Sölden, Austria, Oct 16 (AFP/APP):An injured Mikaela Shiffrin will be absent as the men and women’s World Cup season gets under way this weekend on the Austrian glacier of Soelden amid continuing uncertainty over the knock-on effects of the coronavirus pandemic.
Last season was brought to an abrupt halt in March because of Covid-19, and the calendar for the 2020/21 season has already been massively altered. The international ski federation (FIS) has decided that the World Cup circuit will skip its traditional swing through North America in late November because of the pandemic.
Two weeks of competition scheduled November 25-December 6 included men and women racing speed events in Lake Louise, Canada, before going on to the American resorts of Killington (women’s technical races) and Beaver Creek (men’s technical and speed races). The events will now be staged in the French resorts of Val d’Isere and Courchevel, and St Moritz in Switzerland, with the adapted calendars to be approved in late September.
FIS said it had been forced into adopting “a different structure due to impacts from the ongoing COVID-19 pandemic”. The reshuffle also sees no combined events, in which skiers race both a speed and technical event, for the first time since the 1977/78 season.
Plans are also afoot to keep separate as much as possible not only women from men, but also speed specialists from technical experts. Wengen, in Switzerland, and the Austrian resort of Kitzbuehel have, however, maintained their right to mix disciplines, while Soelden is the venue to kickstart the season with two giant slaloms involving both male and female racers on the Rettenbach glacier at 3,000m altitude.
Strict protocols
Alpine skiing, like other elite sports, will have to learn to live with Covid-19, especially after the virus saw the last 13 events cancelled last year, notably the season-ending finals in Cortina d’Ampezzo, leading to surprise winners in the overall standings in the shape of Norwegian Aleksander Aamodt Kilde and Italian Federica Brignone, who pipped a grief-stricken Shiffrin.

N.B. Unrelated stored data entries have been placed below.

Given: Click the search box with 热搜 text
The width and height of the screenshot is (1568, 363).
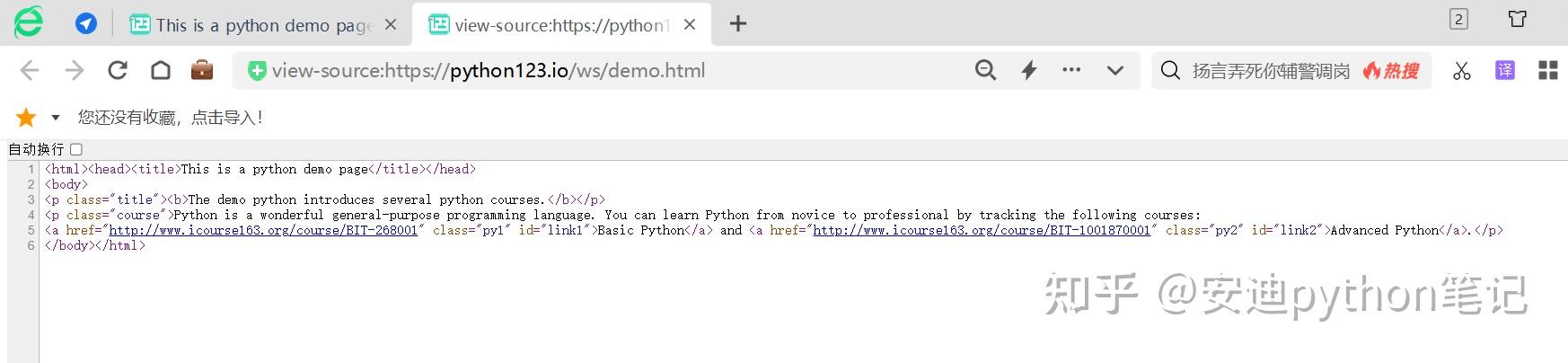Looking at the screenshot, I should point(1271,71).
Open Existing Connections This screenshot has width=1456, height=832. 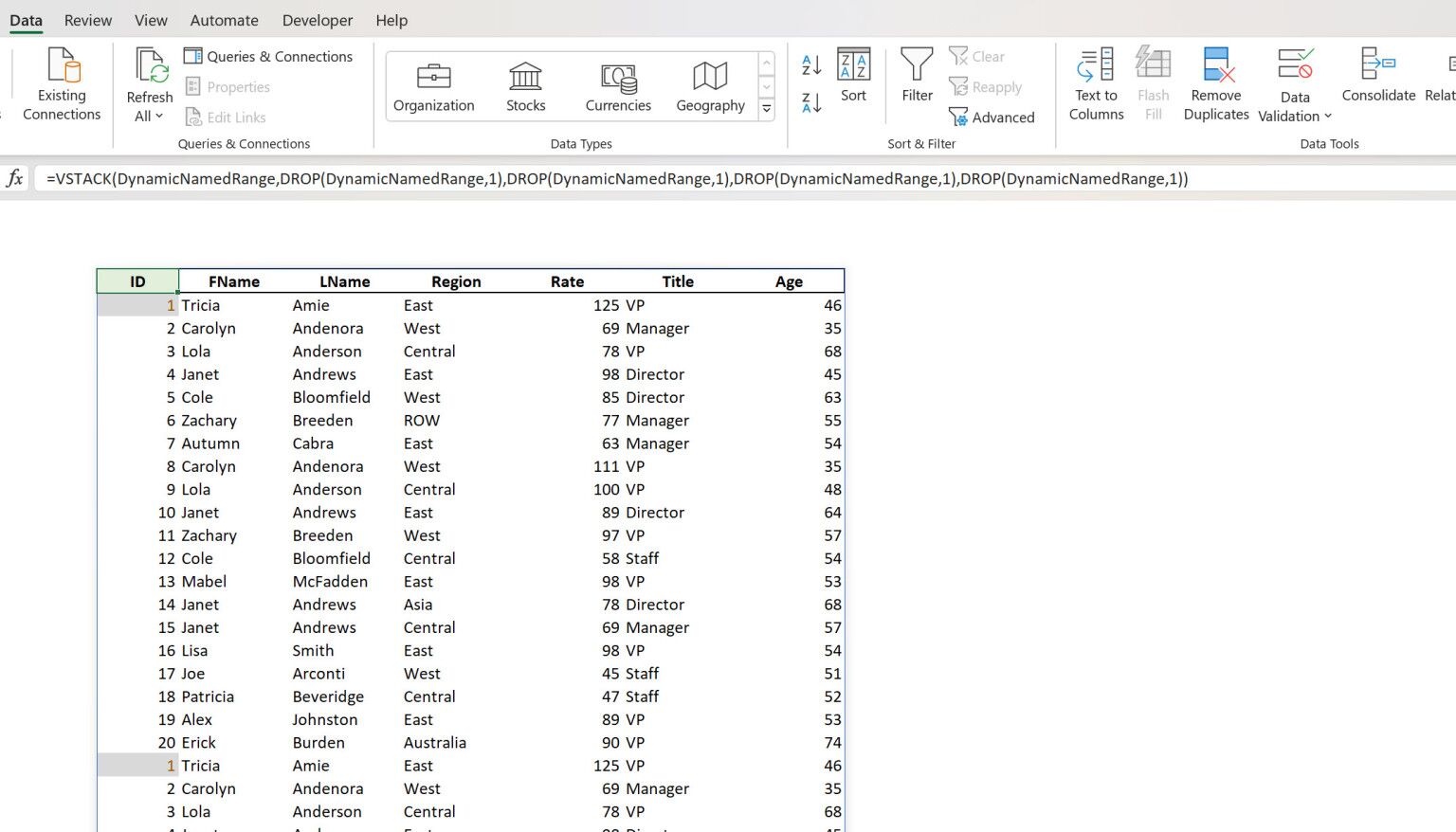(61, 85)
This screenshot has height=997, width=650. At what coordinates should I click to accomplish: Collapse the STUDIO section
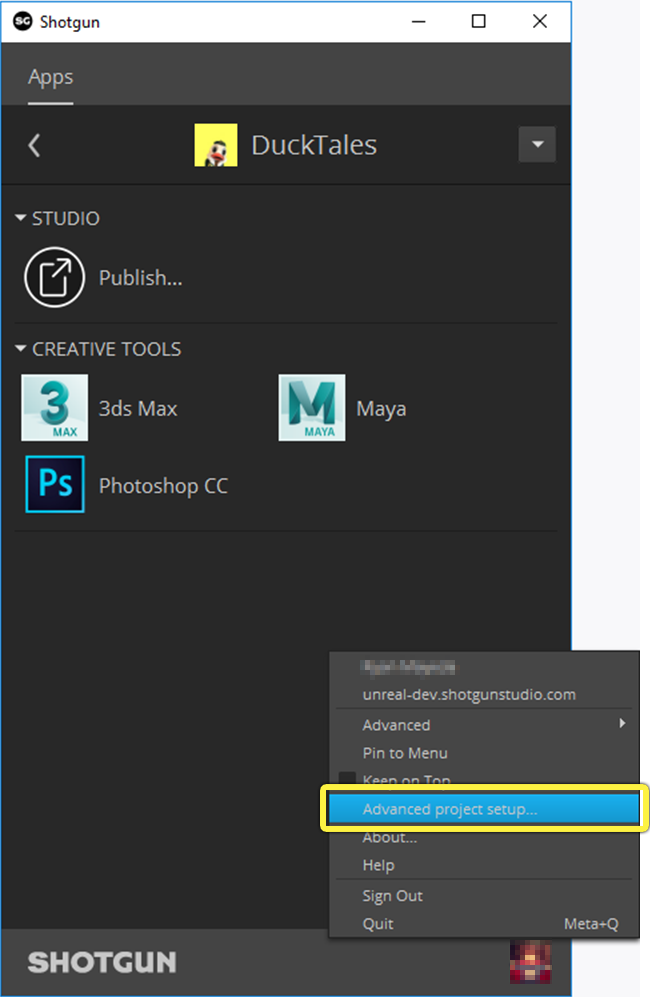(x=20, y=218)
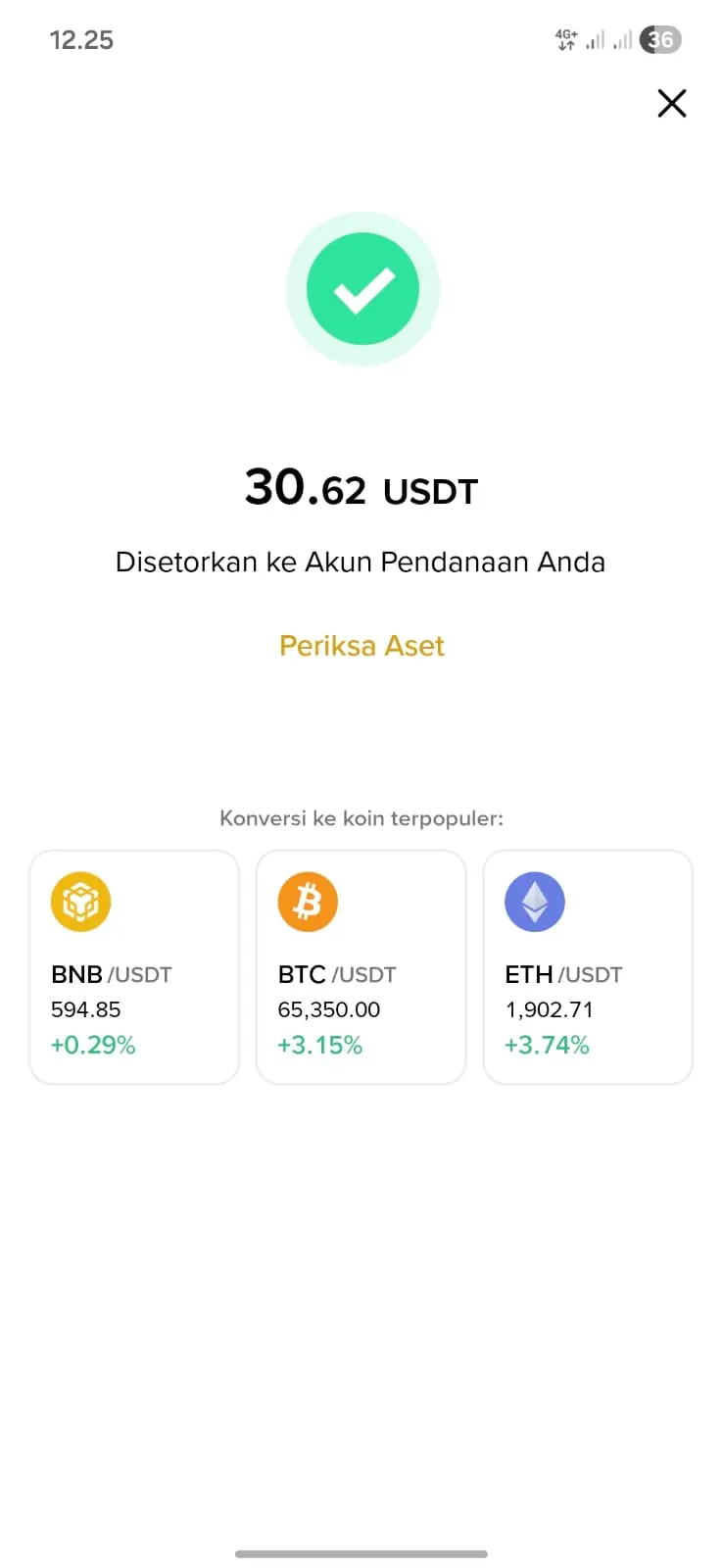Tap the Ethereum diamond logo
The height and width of the screenshot is (1568, 723).
(x=535, y=902)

The Italian resort of Cortina is slated to host the February 8-21 world championships. And one year out from the 2022 Winter Olympics in Beijing, female racers have two races booked in China, the men having tested the snow in Yanqing last February.
While contamination levels increase throughout the world, and notably Europe, FIS and the wider skiing family can be allowed a large dose of uncertainty over the successful staging of the season, which is scheduled to end with finals in Lenzerheide, Switzerland, between March 15-21.

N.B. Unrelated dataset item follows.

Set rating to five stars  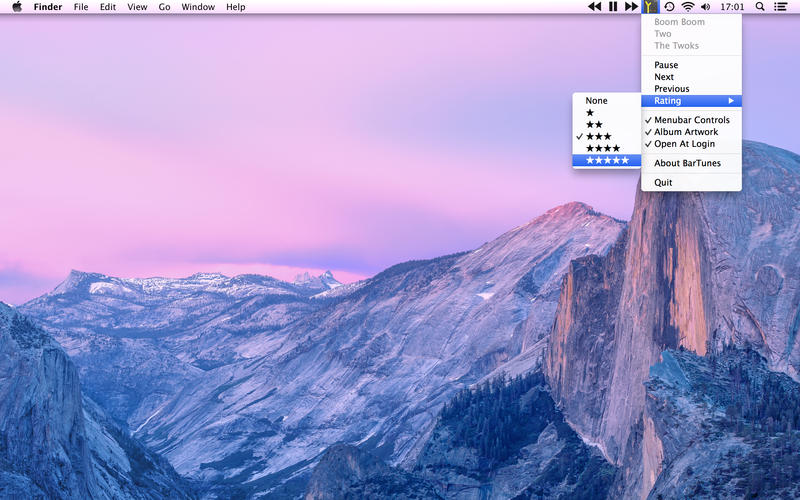point(607,160)
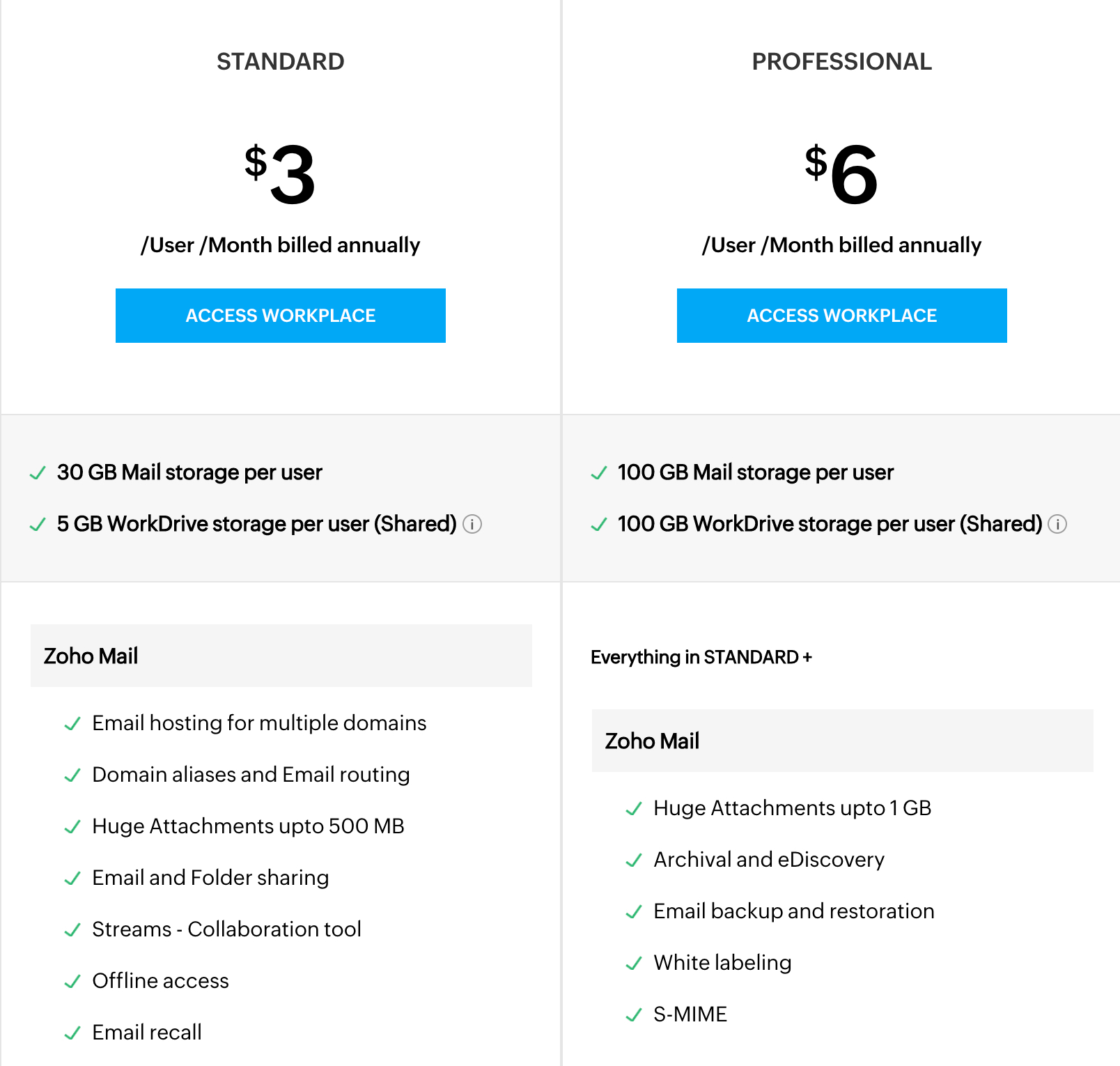
Task: Click the STANDARD plan title
Action: 280,61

Skiers will be tested before and during each competition. Should a test come back positive, the skier will not be allowed to race and will go into self-isolation along with other teammates with whom they might have come into contact. A negative test will be required before they can rejoin the circuit.

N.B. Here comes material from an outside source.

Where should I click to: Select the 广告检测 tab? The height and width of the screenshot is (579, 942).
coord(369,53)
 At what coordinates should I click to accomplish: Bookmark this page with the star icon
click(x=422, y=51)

Each event organiser also has the right to toughen up health protocols. In Soelden, for example, racing will take place on empty slopes devoid of fans, in front of a reduced media presence and without physical press conferences.
Men’s competition looks set for a titanic battle between France’s Alexis Pinturault and the Norwegian duo of reigning champion Kilde and slalom specialist Henrik Kristoffersen. American Shiffrin, after three consecutive titles, gave up on her quest for a fourth last season after the sudden death of her father, handing Brignone a free pass for the women’s big crystal globe.
Out of Soelden with a back injury, the 25-year-old Shiffrin, with 66 World Cup victories to her name, remains the big favourite, sure to be pushed all the way by Slovakia’s Petra Vlhova.